WHAT NEEDS TO BE DONE: Please rewrite the records below with every "screenshot" replaced by "snapshot" and everything else unchanged, leaving out the pictures.

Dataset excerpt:
================
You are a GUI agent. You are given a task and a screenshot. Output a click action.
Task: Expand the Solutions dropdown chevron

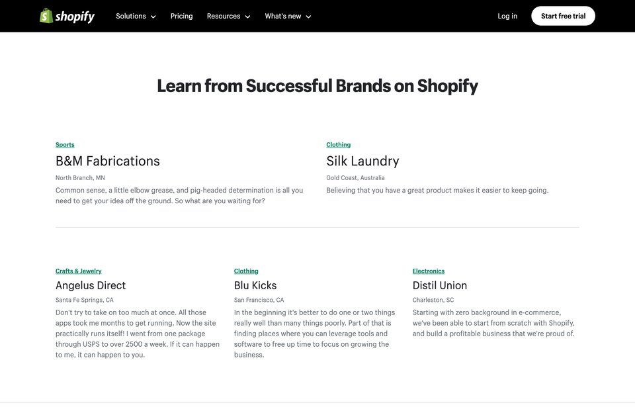pyautogui.click(x=153, y=17)
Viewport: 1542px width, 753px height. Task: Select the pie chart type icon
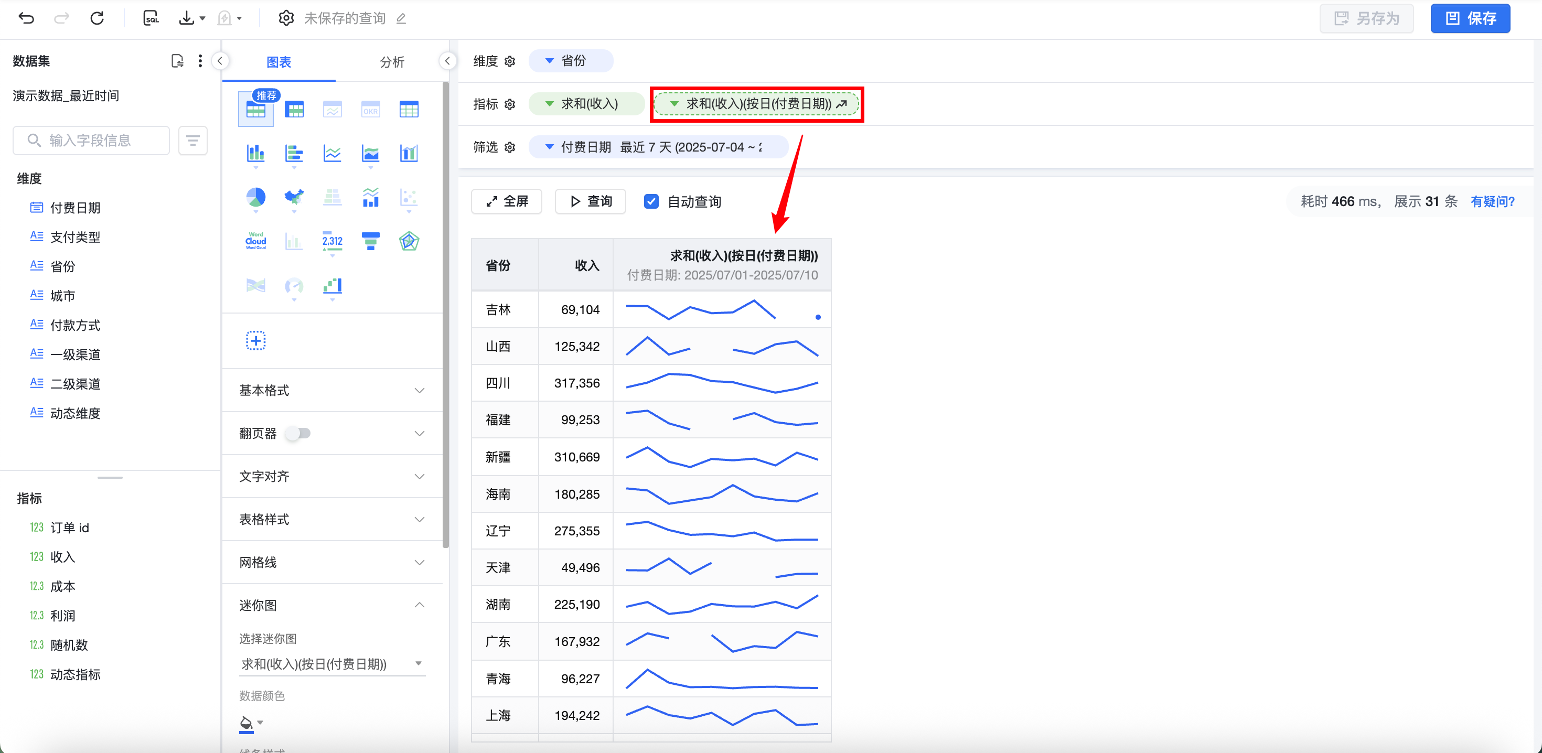256,197
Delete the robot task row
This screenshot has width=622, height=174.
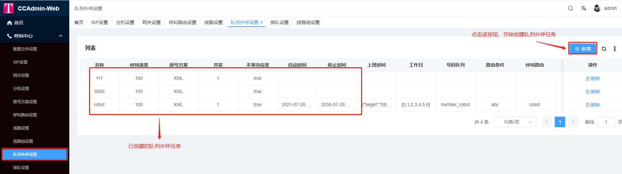pyautogui.click(x=593, y=105)
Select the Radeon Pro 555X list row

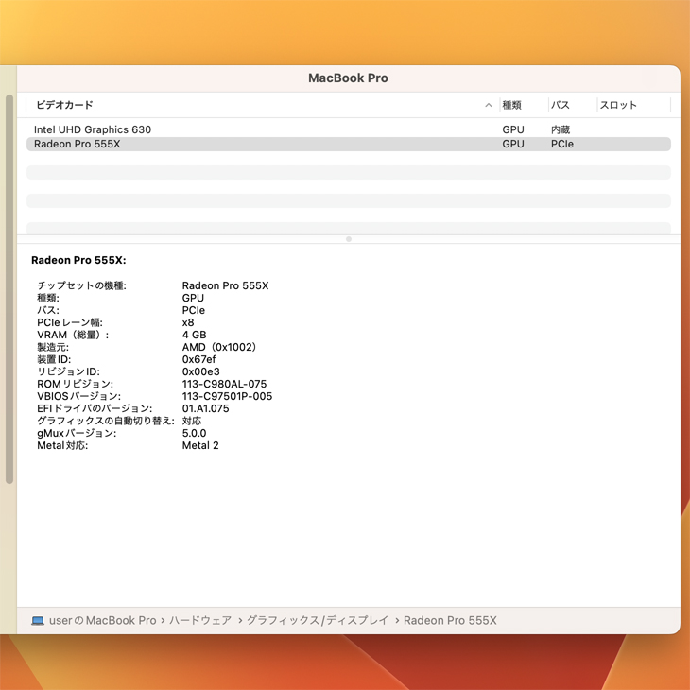point(78,145)
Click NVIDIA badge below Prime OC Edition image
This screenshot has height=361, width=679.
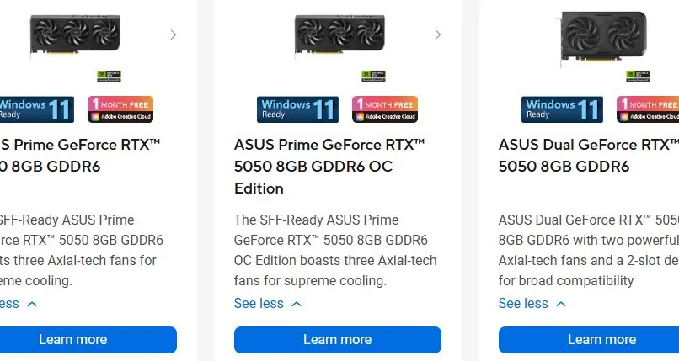click(x=372, y=75)
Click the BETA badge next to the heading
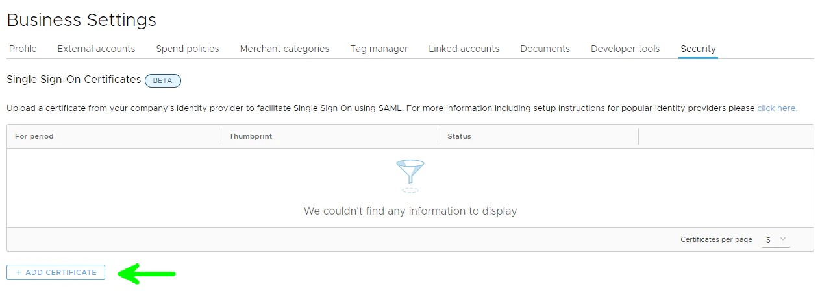820x297 pixels. [162, 80]
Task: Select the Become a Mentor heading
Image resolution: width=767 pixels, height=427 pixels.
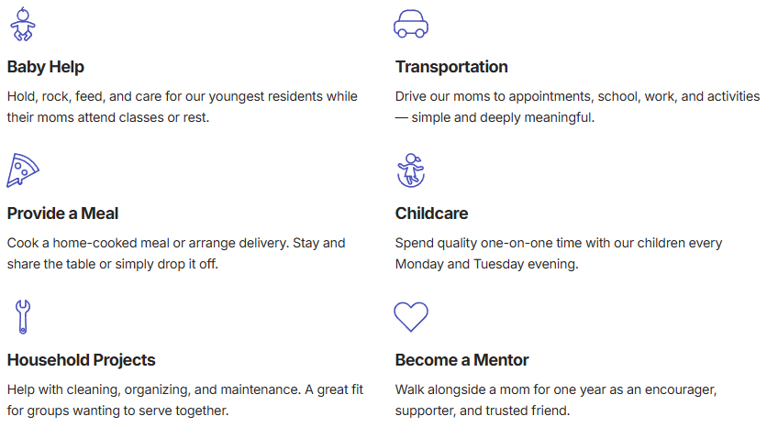Action: point(461,360)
================
THE OUTPUT:
You are a GUI agent. You are given a task and a snapshot. Output a click action.
Task: Expand the Solutions dropdown chevron

pyautogui.click(x=153, y=17)
Viewport: 1542px width, 753px height. Task: Select the pie chart type icon
256,197
Delete the robot task row
This snapshot has width=622, height=174.
pyautogui.click(x=593, y=105)
Select the Radeon Pro 555X list row

point(78,145)
Click NVIDIA badge below Prime OC Edition image
This snapshot has height=361, width=679.
click(x=372, y=75)
Click the BETA badge next to the heading
820x297 pixels. [162, 80]
Task: Select the Become a Mentor heading
Image resolution: width=767 pixels, height=427 pixels.
Action: point(461,360)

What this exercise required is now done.